#### [Challenge A]
Quote the passage about buying macarons word for word, starting at "He taught me" and ending after "it in my bag.".
#### [Challenge B]
Write what comes next in the account of the bakery visit for macarons, picking up after its final sentence.

#### [Text provided]
--- Start ---
Because when you book your dream trip to Europe and your first stop is Paris, you go for celebratory macarons.

Because when you book your dream trip to Europe and your first stop is Paris, you go for celebratory macarons.

          “Have you had our macarons before?” the owner of Delysées asked me when I walked into my favourite King W bakery.

          “I have,” I assured. “They’re amazing!”

          He beamed with pride. I could tell he’s passionate about what he does.

          “You know, I always come in here and get just one – because I should be eating none – but I booked a flight to Paris today, so I’m going to get three!” I excitedly announced. (Macarons are $2.25 a piece. Three made me feel like I was ballin’.)

          “When are you going to Paris?” he smiled.

          “I leave September 28,” I proudly declared with a hint of a kid-in-a-candy-store shriek. “I have 82 days in Europe, and I’m staying in Paris for at least the first month.”

          As he slipped my macaron selections (lime-basil, birthday cake, and strawberry cheesecake) into a dainty cellophane bag, he suggested places for me to visit in France (he lived there until age 12 and returns yearly), like Ladurée on Champs-Elysées. (Can we please take a moment to acknowledge that I was casually being given tips on where to stop for macarons on Champs-Elysées because I’m soon going to be in the area? I fucking love my life!) He admitted that Ladurée makes the best macarons in the world.

          “Better than – I’m going to pronounce this wrong – Pierre Hermé?” I asked in excitement (I hear people wait in line for Pierre Hermé’s macarons, and I promise I will be one of them), feeling like I was suddenly in on Paris’s best-kept macaron secret. (A quick Google search would later reveal that Ladurée is all over Europe and even has locations in the United States, but I still feel privy. Apparently, the Ladurée on Champs-Elysées is the best of them all.)

          He taught me the correct pronunciation (which I already forget), and confirmed that Ladurée’s macarons are in fact better than Pierre Hermé’s.

          “I’m sorry, what’s your name?” I said, realizing I hadn’t asked yet.

          “Fred,” he answered.

          “Hi Fred, I’m Maria,” I introduced myself, reaching my arm over the counter to shake his hand.

          “I’m going to give you a fourth macaron on me, Maria, because I like that you smile a lot.” He reached for a complimentary raspberry buttercream, and placed it in my bag.
--- End ---
#### [Data block]
--- Start ---
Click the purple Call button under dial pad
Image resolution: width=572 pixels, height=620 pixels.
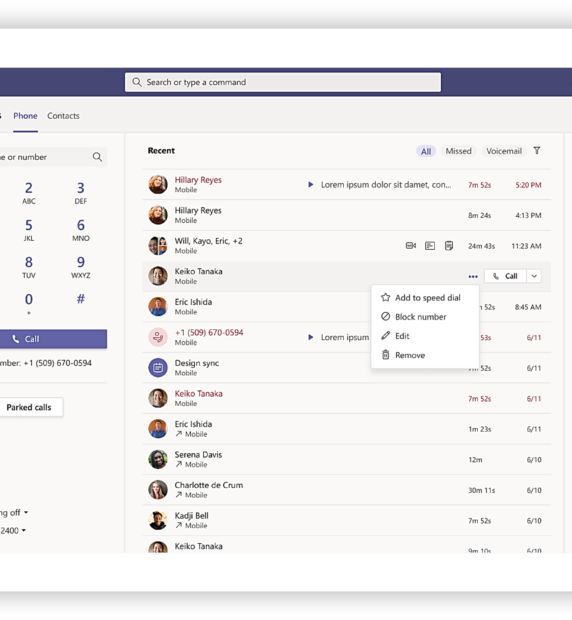click(53, 339)

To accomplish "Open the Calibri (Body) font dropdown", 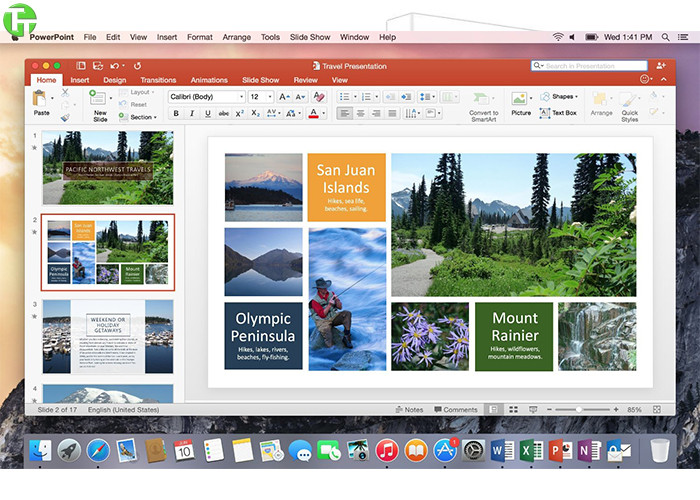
--- End ---
#### [Expected output A]
He taught me the correct pronunciation (which I already forget), and confirmed that Ladurée’s macarons are in fact better than Pierre Hermé’s.

          “I’m sorry, what’s your name?” I said, realizing I hadn’t asked yet.

          “Fred,” he answered.

          “Hi Fred, I’m Maria,” I introduced myself, reaching my arm over the counter to shake his hand.

          “I’m going to give you a fourth macaron on me, Maria, because I like that you smile a lot.” He reached for a complimentary raspberry buttercream, and placed it in my bag.

#### [Expected output B]
          “Thank you so much!” I exclaimed. “That’s so nice!”




          Paris is official, friends! Ladurée and Pierre Hermé, I’m coming for your macarons! I have a non-refundable, non-one-way, non-subject-to-speculation-by-immigration flight booked! My dream is weeks away from being real, not that I ever doubted its becoming of reality. I don’t fuck around. When I want something, I go for it, as proven by right now. I don’t wishfully spew hopes from my mouth that dreams I dream will come true. I make them come true. My dreams are not vague visions of the future that may or may not actually be. I don’t live in whimsical images of “someday.”

          Ironically, if you look up someday in the thesaurus (by which I mean Thesaurus.com), its antonym is never, as if someday implies something definite. I’d argue that never is someday’s synonym. Someday is not a guarantee; it’s wishy-washy. People often use it in an I-want-to-do-this-but-never-actually-will way: “Someday I’ll quit the job I hate,” say the people that don’t seek other opportunities. “Someday I’ll travel the world,” say the people that don’t save the money to board the flight. “Someday I’ll move to [insert dream city here],” say the people that don’t venture further than the Caribbean for longer than a week. “Someday I’ll [etc, etc, etc . . .],” say the dreamers without plans.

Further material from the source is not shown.